A produção industrial, porém, teve queda mais acentuada: de 1,4% em junho, na comparação com maio - quarta redução seguida. A indústria tem sido afetada pela desaceleração econômica no País, calendário apertado pela Copa, e mais recentemente pela crise argentina e seu impacto no setor automotivo. A exportação de veículos brasileiros para a Argentina caiu 36% entre janeiro e julho, segundo o Ministério de Desenvolvimento.
O Cadastro Geral de Empregados e Desempregados (Caged) já tinha mostrado que a indústria havia puxado a piora no emprego formal em junho, com fechamento de 28,6 mil postos, seguida pela construção civil (-12 mil) e o comércio (-7 mil). Junho teve o menor saldo de criação de vagas com carteira assinada para esse mês desde 1998.

EMPREGO X PRODUÇÃO
Segundo o IBGE, a indústria já fechou 2,3% das vagas nos primeiros quatro meses deste ano, enquanto a produção diminuiu 2,6%. Na comparação com junho de 2013, o emprego industrial teve redução de 3,1% nas vagas de trabalho, enquanto a produção recuou 6,9%.
Para ajustar o quadro funcional à queda na produção várias empresas preferiram dar férias coletivas a demitir. Foi o caso da Whirpool, dona das marcas Brastemp e Consul de linha branca, que deu férias para um terço dos 15 mil funcionários. A empresa estuda adotar mais férias coletivas até o final do ano. Com isso, o custo unitário da produção tem aumentado.
No ano (até junho), enquanto as demissões foram de 2,3% dos postos, o número de horas pagas recuou mais: 2,9%. Já a folha de pagamento real subiu 1,3%.

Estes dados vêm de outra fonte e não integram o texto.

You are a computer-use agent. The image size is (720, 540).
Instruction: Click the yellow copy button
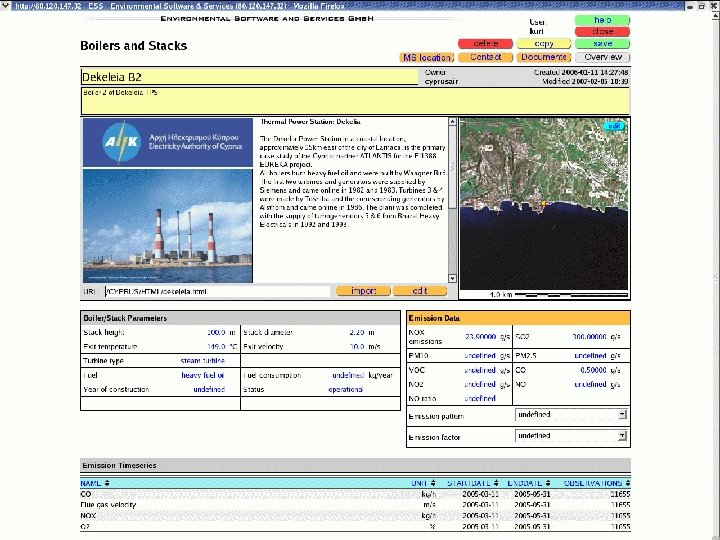[544, 44]
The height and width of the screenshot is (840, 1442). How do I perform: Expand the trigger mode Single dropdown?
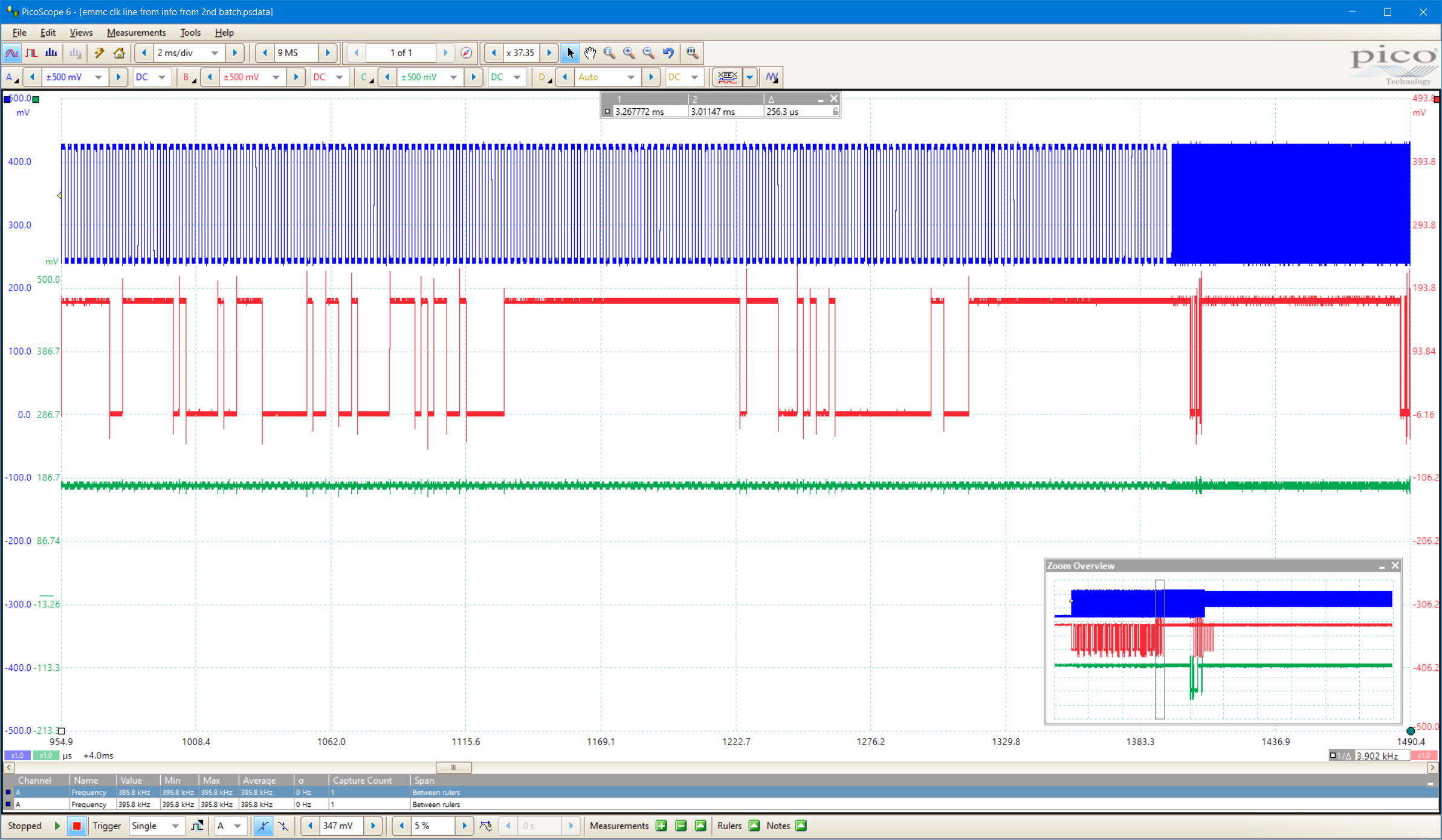tap(175, 825)
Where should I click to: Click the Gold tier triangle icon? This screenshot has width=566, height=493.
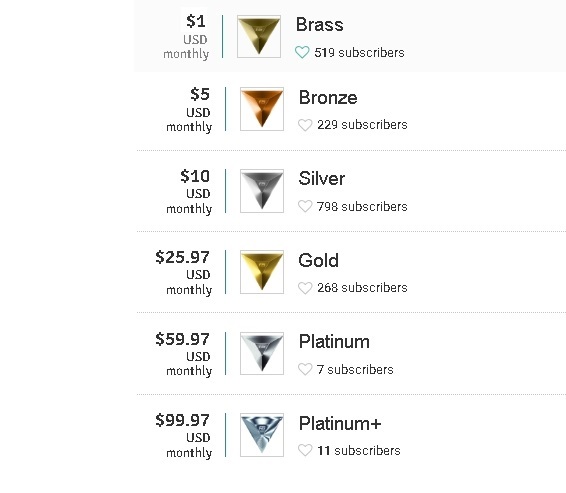pyautogui.click(x=262, y=272)
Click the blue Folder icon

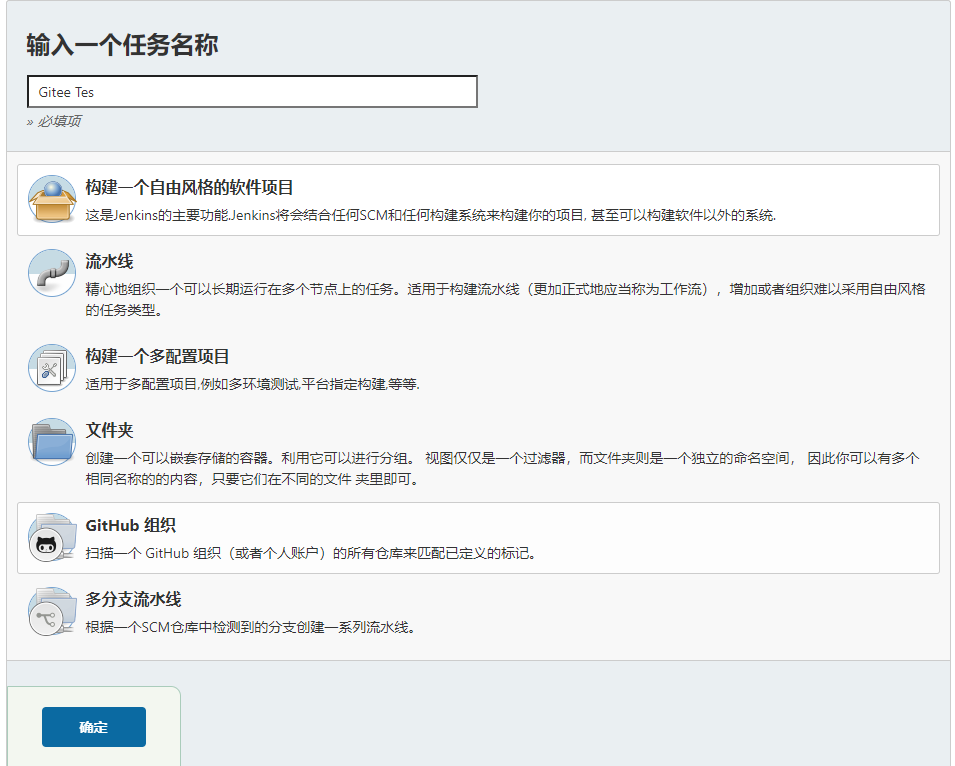[52, 442]
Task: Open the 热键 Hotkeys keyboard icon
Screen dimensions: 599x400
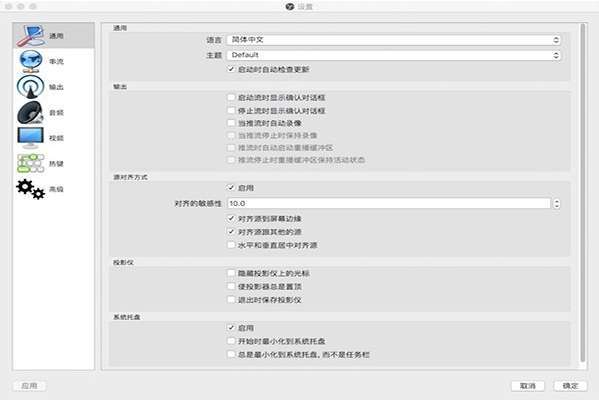Action: [31, 164]
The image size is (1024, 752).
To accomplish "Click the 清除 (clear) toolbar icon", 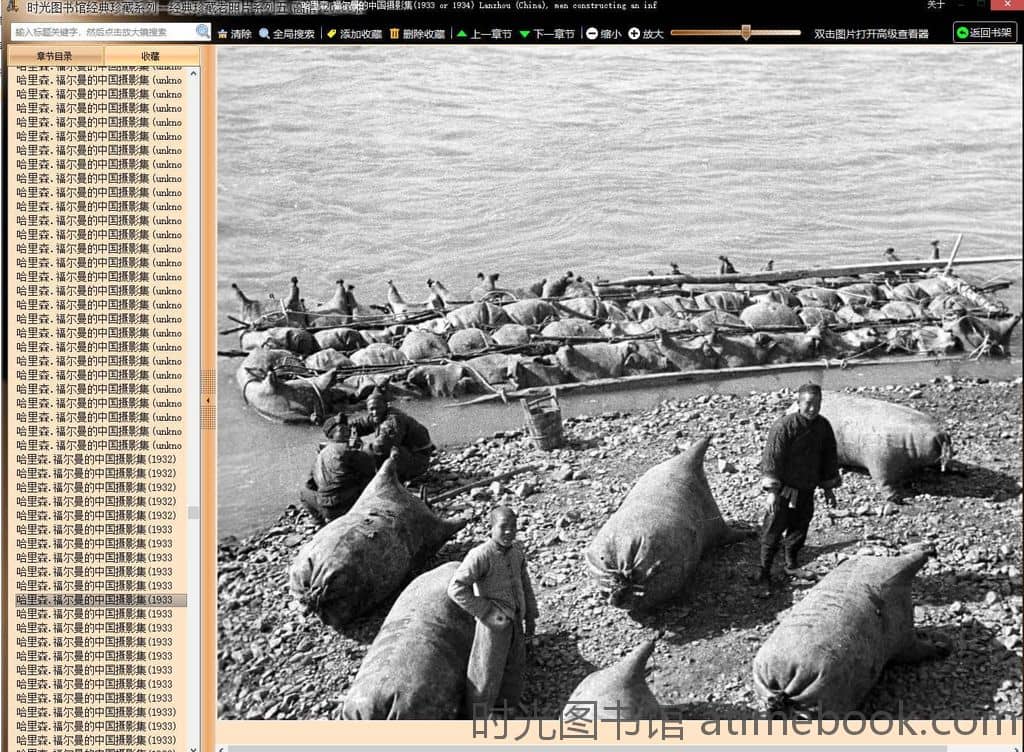I will 235,34.
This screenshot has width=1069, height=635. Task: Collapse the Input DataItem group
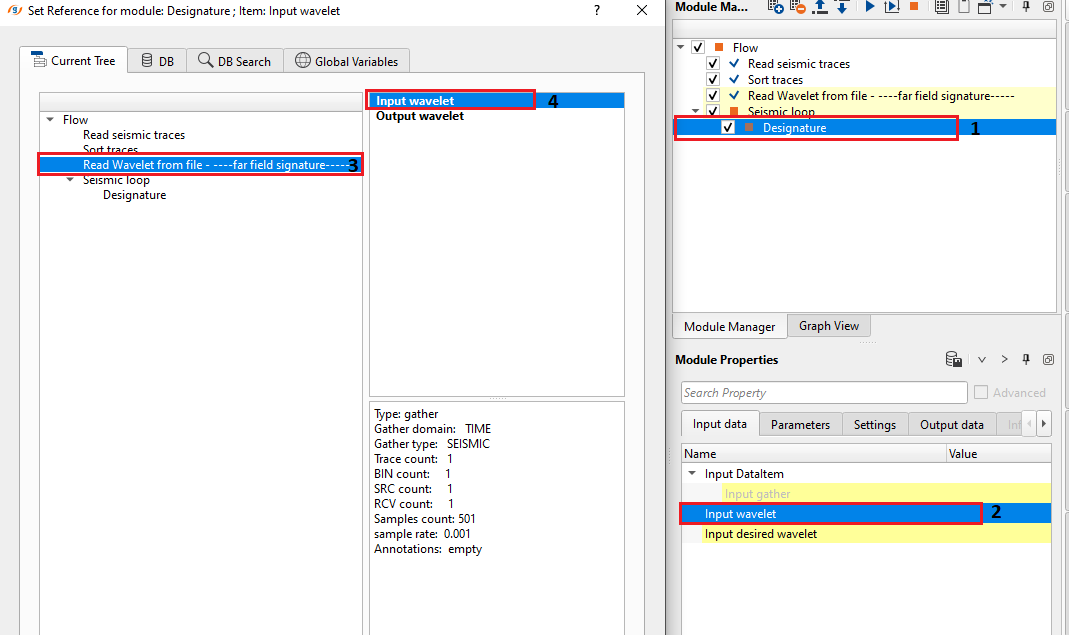[x=691, y=474]
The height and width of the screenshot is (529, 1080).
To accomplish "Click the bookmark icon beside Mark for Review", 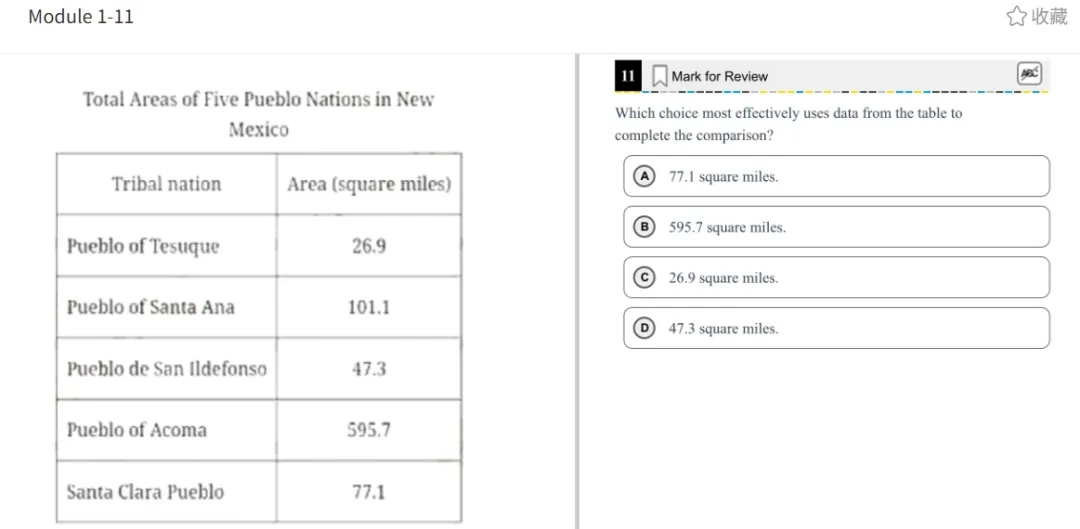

A redução nas horas pagas indica que a recuperação do emprego no setor deve demorar a ocorrer. Isso porque as indústrias primeiro trabalham em regime de hora extra quando a produção aumenta, para após contratar. O IBGE observou ainda que a folha de pagamento real teve recuo de 2,4% de maio para junho. Em relação a junho de 2013, a queda foi de 0,3%.